Cette nuit-là, le monastère Notre-Dame de l’Atlas dort dans le noir complet. On a coupé les lignes. Des pas montent l’escalier. Une vingtaine d’hommes en armes, méthodiques, silencieux. Ils poussent une porte, puis une autre. La chambre de frère Luc reste toujours entrouverte à cause de son asthme, il étouffe la nuit. On le réveille le premier. Puis le prieur. Puis le dortoir de l’étage. En quelques minutes, sept hommes en robe blanche sont poussés dehors, dans le froid d’altitude. Deux autres, endormis dans une aile fermée, n’ont rien entendu. Les ravisseurs ne les trouveront pas.
La nuit où l’émir est venu pour Noël
Il faut remonter deux ans plus tôt pour comprendre pourquoi ils sont encore là. C’est Noël 1993. Six hommes armés descendent de la montagne et entrent dans le monastère comme on entre dans une banque. Leur chef s’appelle Sayah Attia, émir local du Groupe islamique armé, un homme qui a du sang plein les mains : dix jours plus tôt, à quelques kilomètres, ses hommes ont égorgé douze ouvriers croates. Il réclame de l’argent, des médicaments, le médecin.
Christian de Chergé, le prieur, lui fait face sans bouger. Il parle l’arabe, il connaît le Coran mieux que beaucoup d’imams. Il refuse, calmement. Puis, comme on glisse un mot à voix basse, il lui rappelle que c’est la nuit de Noël, la naissance du Prince de la Paix. Attia se fige. Un long silence. Et cette phrase que personne, ce soir-là, n’aurait parié entendre : « Excusez-nous. Nous ne savions pas. » Le groupe repart dans la montagne. Personne n’est touché.

Après Attia, la communauté vote. D’abord le départ. Puis, à la réflexion, la fidélité. Partir, ce serait abandonner les villageois aux couteaux. Ils restent. Et Chergé, seul dans sa cellule, scelle une enveloppe. À l’intérieur, trois pages adressées à celui qui le tuera peut-être un jour. « S’il m’arrivait un jour d’être victime du terrorisme qui semble vouloir englober maintenant tous les étrangers vivant en Algérie, j’aimerais que ma communauté, mon Église, ma famille, se souviennent que ma vie était donnée à Dieu et à ce pays. » Et plus loin, cette phrase qu’on n’ose pas écrire : « Et toi aussi, l’ami de la dernière minute, qui n’auras pas su ce que tu faisais. » L’enveloppe ne sera ouverte qu’après.

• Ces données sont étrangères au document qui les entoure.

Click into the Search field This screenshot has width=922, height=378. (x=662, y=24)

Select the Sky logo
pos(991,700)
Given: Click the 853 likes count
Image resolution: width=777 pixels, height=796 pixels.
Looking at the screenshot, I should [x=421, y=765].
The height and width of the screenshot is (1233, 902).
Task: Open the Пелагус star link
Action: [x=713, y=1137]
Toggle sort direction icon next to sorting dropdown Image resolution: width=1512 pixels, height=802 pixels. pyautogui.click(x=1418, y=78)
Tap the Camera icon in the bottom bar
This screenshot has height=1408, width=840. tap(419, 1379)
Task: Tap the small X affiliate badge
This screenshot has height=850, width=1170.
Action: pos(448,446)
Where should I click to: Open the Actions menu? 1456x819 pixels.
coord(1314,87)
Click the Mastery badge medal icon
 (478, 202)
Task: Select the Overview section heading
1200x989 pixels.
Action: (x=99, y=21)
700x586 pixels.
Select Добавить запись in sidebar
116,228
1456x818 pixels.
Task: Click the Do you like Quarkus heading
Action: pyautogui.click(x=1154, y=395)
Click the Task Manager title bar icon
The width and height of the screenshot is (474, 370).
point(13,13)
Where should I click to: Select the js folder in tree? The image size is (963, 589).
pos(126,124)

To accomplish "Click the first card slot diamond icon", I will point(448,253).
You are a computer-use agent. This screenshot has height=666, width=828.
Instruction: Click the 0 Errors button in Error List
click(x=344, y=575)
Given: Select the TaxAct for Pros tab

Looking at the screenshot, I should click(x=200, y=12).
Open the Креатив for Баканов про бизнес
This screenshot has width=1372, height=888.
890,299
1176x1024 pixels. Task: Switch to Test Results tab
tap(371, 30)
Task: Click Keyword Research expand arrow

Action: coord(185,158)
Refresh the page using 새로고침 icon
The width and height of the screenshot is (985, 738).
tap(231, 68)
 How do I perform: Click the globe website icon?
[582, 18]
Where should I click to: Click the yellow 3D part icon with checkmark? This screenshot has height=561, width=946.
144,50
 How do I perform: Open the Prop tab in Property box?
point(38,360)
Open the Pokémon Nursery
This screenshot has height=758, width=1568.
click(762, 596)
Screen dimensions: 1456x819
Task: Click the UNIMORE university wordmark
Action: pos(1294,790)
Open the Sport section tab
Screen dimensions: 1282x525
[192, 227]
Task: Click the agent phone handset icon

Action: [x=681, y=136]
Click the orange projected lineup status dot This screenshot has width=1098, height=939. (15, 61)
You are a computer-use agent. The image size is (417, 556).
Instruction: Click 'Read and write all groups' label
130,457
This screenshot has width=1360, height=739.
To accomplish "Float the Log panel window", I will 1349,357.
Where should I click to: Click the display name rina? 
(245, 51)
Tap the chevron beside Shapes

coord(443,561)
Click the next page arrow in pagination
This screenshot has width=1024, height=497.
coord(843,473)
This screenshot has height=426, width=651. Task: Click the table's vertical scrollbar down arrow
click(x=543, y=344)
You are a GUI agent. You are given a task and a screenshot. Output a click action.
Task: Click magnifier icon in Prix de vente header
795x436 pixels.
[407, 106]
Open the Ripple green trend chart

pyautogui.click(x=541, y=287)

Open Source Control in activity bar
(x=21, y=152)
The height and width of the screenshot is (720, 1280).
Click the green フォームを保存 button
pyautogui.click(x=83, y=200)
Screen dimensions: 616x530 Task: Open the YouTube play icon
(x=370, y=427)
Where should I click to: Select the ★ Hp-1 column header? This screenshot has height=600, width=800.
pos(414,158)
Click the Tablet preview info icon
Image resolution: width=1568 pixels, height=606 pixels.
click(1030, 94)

Deux mois de silence, puis des têtes sans corps
Au matin du 27 mars 1996, les deux moines oubliés cherchent leurs frères de cellule en cellule. Ils comprennent. Puis ils attendent. Pendant trois semaines, rien. Aucun mot, aucune revendication. Puis un communiqué du GIA. Puis une cassette où l’on reconnaît leurs voix, vivantes. Puis, en mai, l’annonce de leur mort.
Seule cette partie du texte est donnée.